Le cadre règlementaire impose de prouver, grâce à des preuves de traçabilité, de géolocalisation et de conformité légale, que certains produits ne sont pas liés à la déforestation ou à la dégradation des forêts, à partir d’une date précise : le 31 décembre 2020. Bien que le calendrier d’application ait été retardé et modifié, le message principal est inébranlable : l’UE ne souhaite plus importer la déforestation dissimulée dans des produits comme le soja, la viande, le cacao, le bois, le caoutchouc, le café ou l’huile de palme.
Qu’est-ce que le Règlement EUDR et quel est son objectif réel
Le Règlement (UE) 2023/1115, connu sous le nom de EUDR (Règlement sur la Déforestation de l’UE), est la réponse de l’Union européenne à un problème largement reconnu : une part de la déforestation mondiale est alimentée par sa propre consommation de matières premières agricoles et de produits en bois. Ce texte repose sur le Pacte Vert Européen, la Stratégie de Biodiversité 2030 et la stratégie « De la Ferme à la Table ». Il rassemble l’engagement politique visant à ne plus être un importateur net de destruction des forêts.
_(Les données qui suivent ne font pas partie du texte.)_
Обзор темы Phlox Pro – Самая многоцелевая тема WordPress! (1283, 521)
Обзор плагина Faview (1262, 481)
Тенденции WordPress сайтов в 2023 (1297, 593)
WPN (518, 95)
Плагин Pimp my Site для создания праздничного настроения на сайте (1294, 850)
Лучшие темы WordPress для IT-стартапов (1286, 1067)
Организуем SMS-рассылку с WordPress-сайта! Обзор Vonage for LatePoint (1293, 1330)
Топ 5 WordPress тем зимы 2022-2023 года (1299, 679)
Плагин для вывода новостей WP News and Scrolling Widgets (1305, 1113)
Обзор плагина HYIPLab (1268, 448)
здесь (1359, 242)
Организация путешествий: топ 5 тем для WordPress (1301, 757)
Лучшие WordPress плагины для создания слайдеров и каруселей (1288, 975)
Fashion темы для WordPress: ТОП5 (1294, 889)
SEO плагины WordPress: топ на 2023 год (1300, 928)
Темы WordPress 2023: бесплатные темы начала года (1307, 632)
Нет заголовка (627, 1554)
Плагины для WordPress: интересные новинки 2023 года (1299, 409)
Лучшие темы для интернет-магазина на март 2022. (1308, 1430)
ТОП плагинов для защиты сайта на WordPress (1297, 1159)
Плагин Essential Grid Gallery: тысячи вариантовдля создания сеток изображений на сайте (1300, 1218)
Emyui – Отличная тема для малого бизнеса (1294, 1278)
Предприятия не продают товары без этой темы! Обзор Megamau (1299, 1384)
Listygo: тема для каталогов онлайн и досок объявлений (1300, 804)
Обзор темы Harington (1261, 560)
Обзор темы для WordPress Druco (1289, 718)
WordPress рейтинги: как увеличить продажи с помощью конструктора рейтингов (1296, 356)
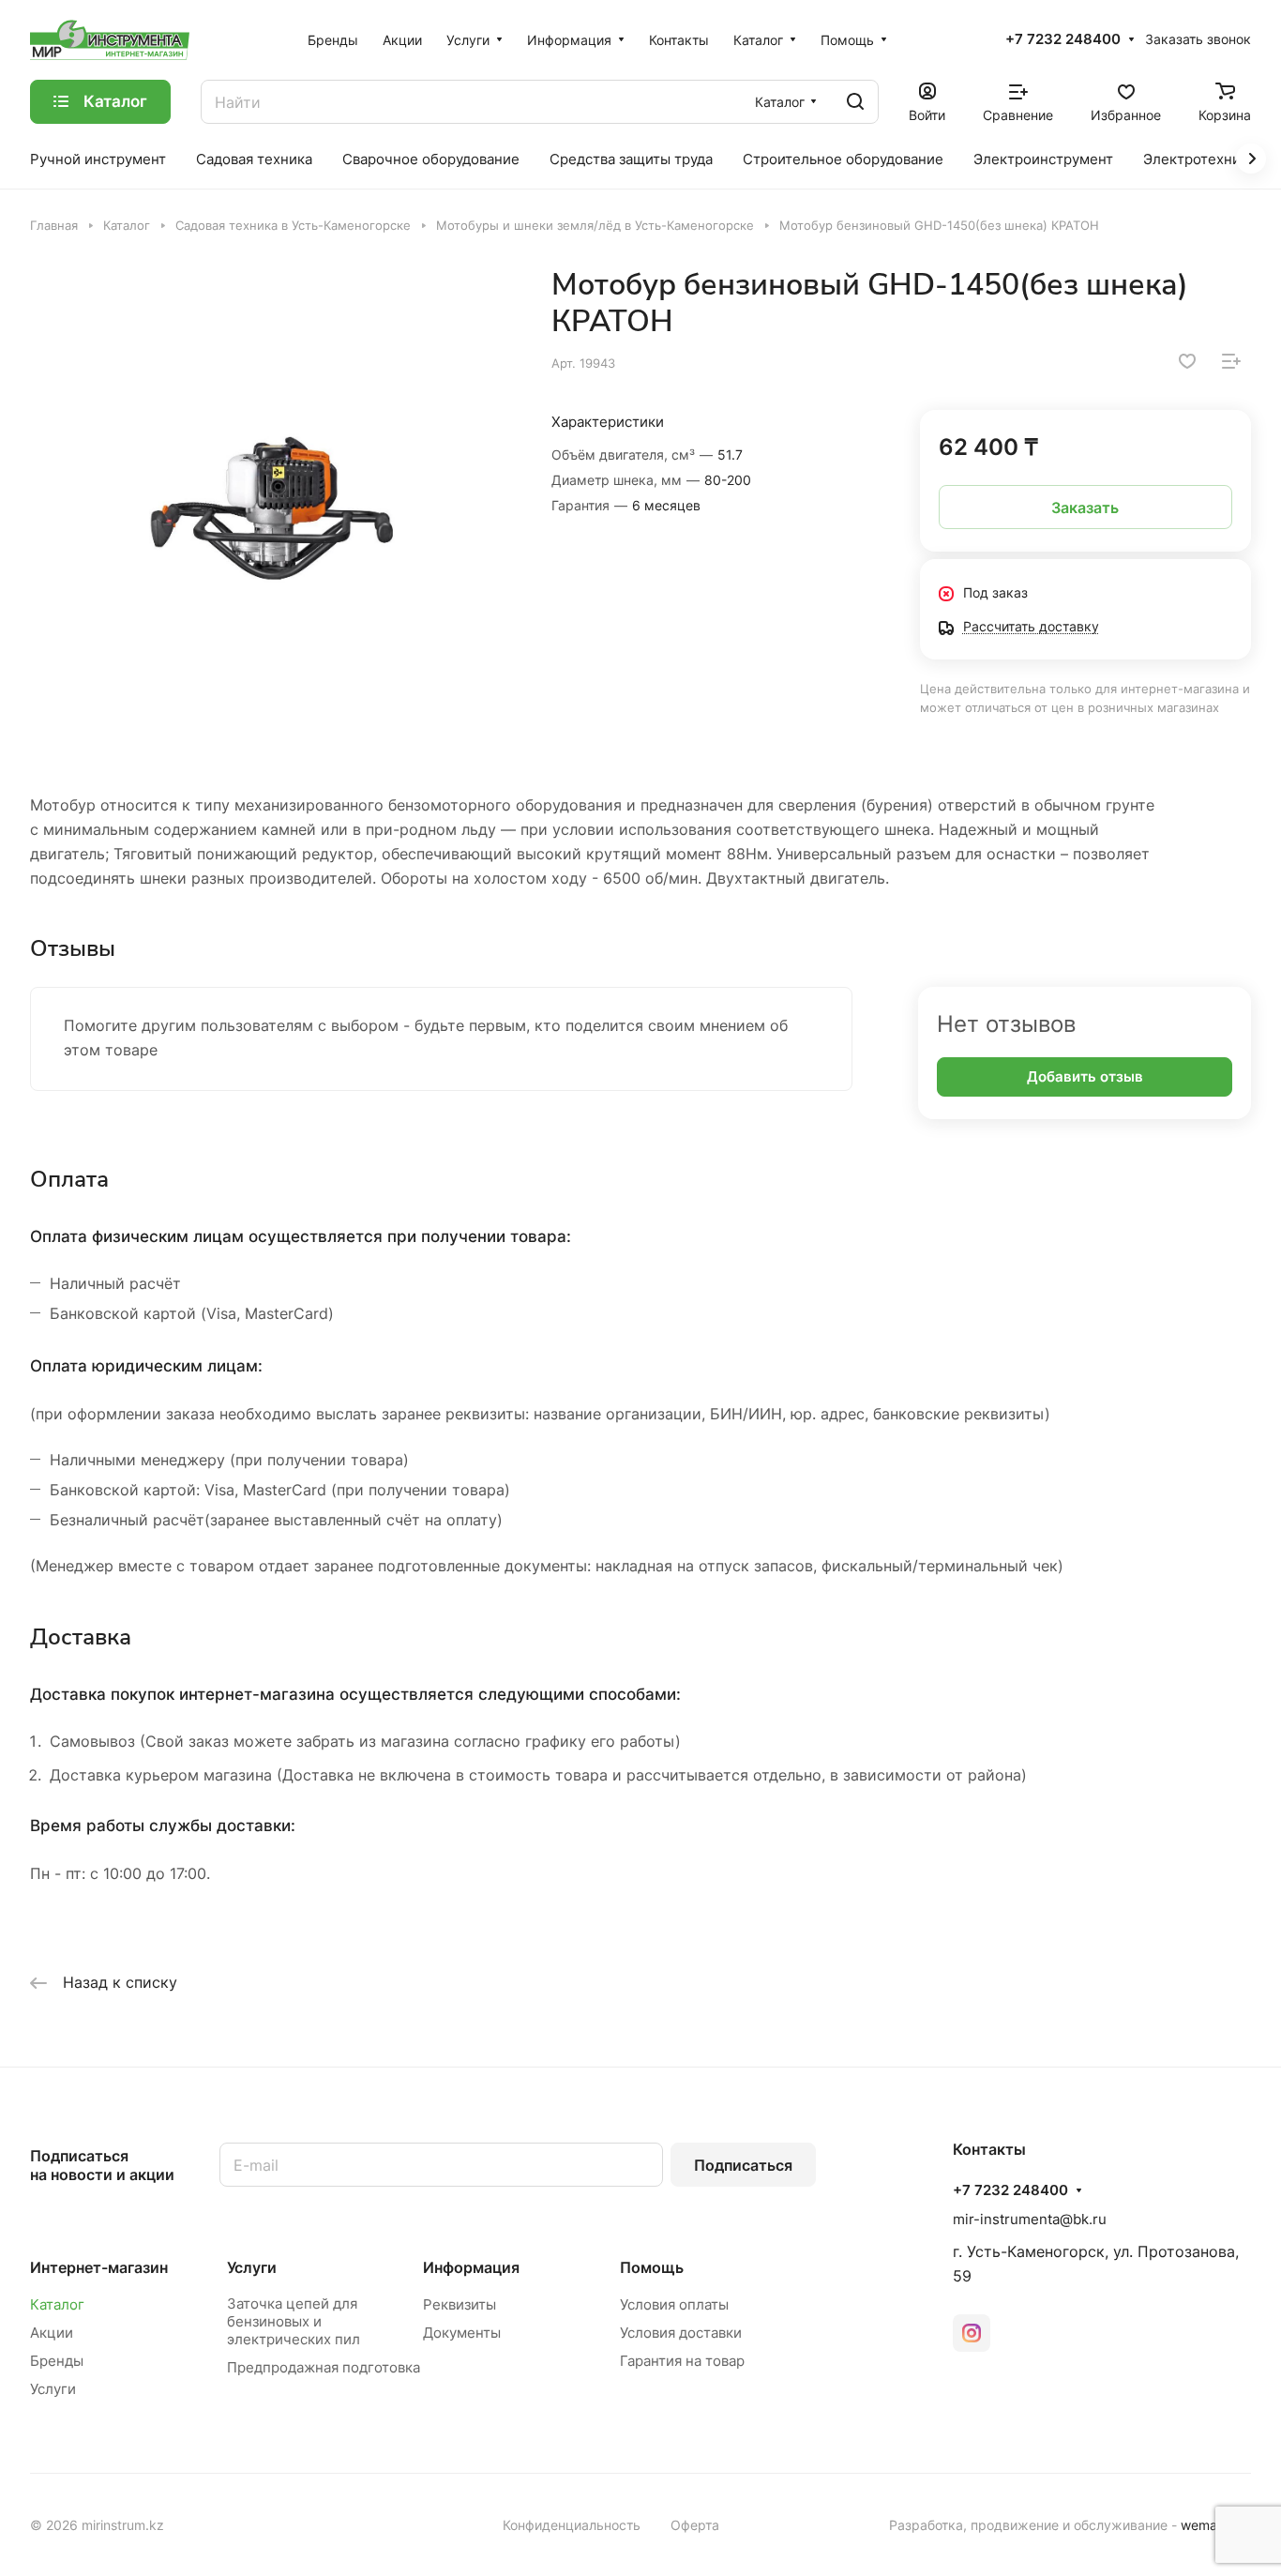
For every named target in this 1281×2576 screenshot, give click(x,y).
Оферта (695, 2525)
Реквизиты (459, 2304)
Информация (471, 2267)
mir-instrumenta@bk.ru (1030, 2219)
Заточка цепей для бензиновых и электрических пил (293, 2321)
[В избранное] (1187, 361)
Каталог (57, 2304)
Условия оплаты (674, 2304)
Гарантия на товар (682, 2361)
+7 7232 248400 (1063, 39)
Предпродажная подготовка (323, 2367)
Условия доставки (681, 2332)
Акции (51, 2332)
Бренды (56, 2361)
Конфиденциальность (571, 2525)
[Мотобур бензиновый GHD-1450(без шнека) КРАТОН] (271, 508)
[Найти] (855, 102)
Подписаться (743, 2165)
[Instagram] (971, 2333)
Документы (462, 2332)
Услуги (53, 2389)
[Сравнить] (1231, 361)
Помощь (652, 2267)
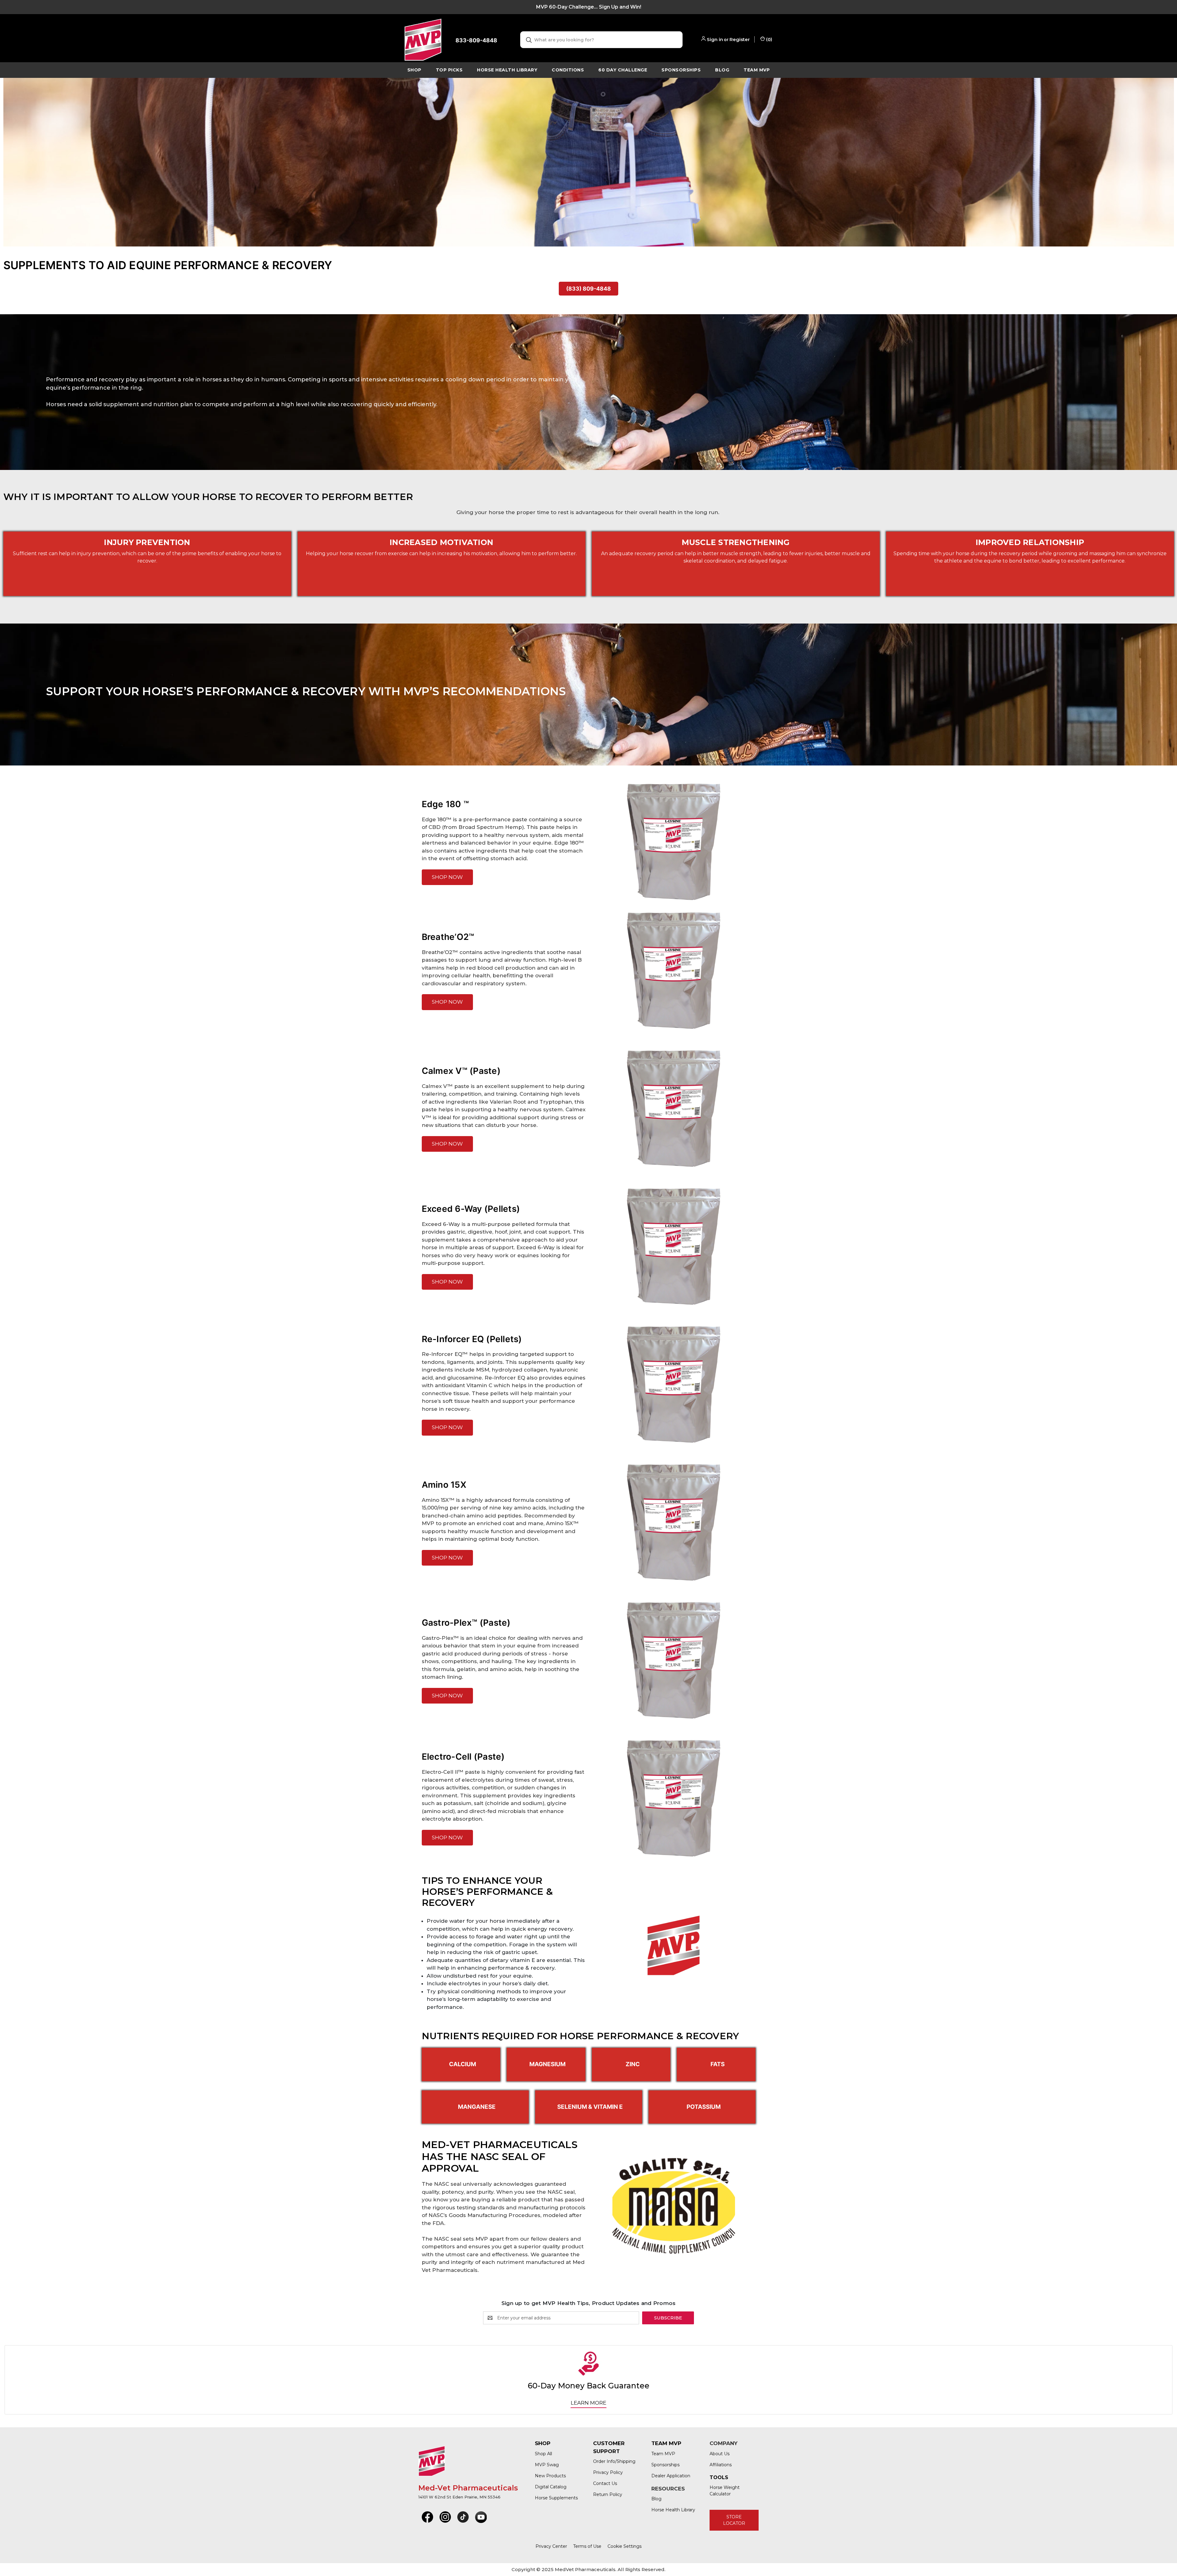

Dans la pratique, le règlement stipule que certains produits peuvent uniquement être introduits, commercialisés ou exportés sur le marché de l’UE si trois conditions majeures sont remplies : ces produits doivent être exempts de déforestation, avoir été produits dans le respect de la législation du pays d’origine, et être couverts par une déclaration de diligence raisonnable enregistrée dans un système électronique de l’UE.
Les objectifs environnementaux sont ambitieux : réduire la déforestation et la dégradation forestière globales, diminuer les émissions de gaz à effet de serre associées (qui représentent environ 11 % des émissions mondiales) et freiner la perte de biodiversité. Tout cela se fait sans interdire a priori le commerce avec un pays, mais en élevant considérablement le standard de ce qui est considéré comme un approvisionnement acceptable pour le marché européen.
Le EUDR est également conçu pour agir en tant qu’outil de pression positive sur les pays producteurs. En exigeant des produits exempts de déforestation, l’UE incite à des réformes légales, à une meilleure gouvernance forestière et à une plus grande transparence dans les États où l’expansion agricole et l’abattage non contrôlé ont ravagé des millions d’hectares.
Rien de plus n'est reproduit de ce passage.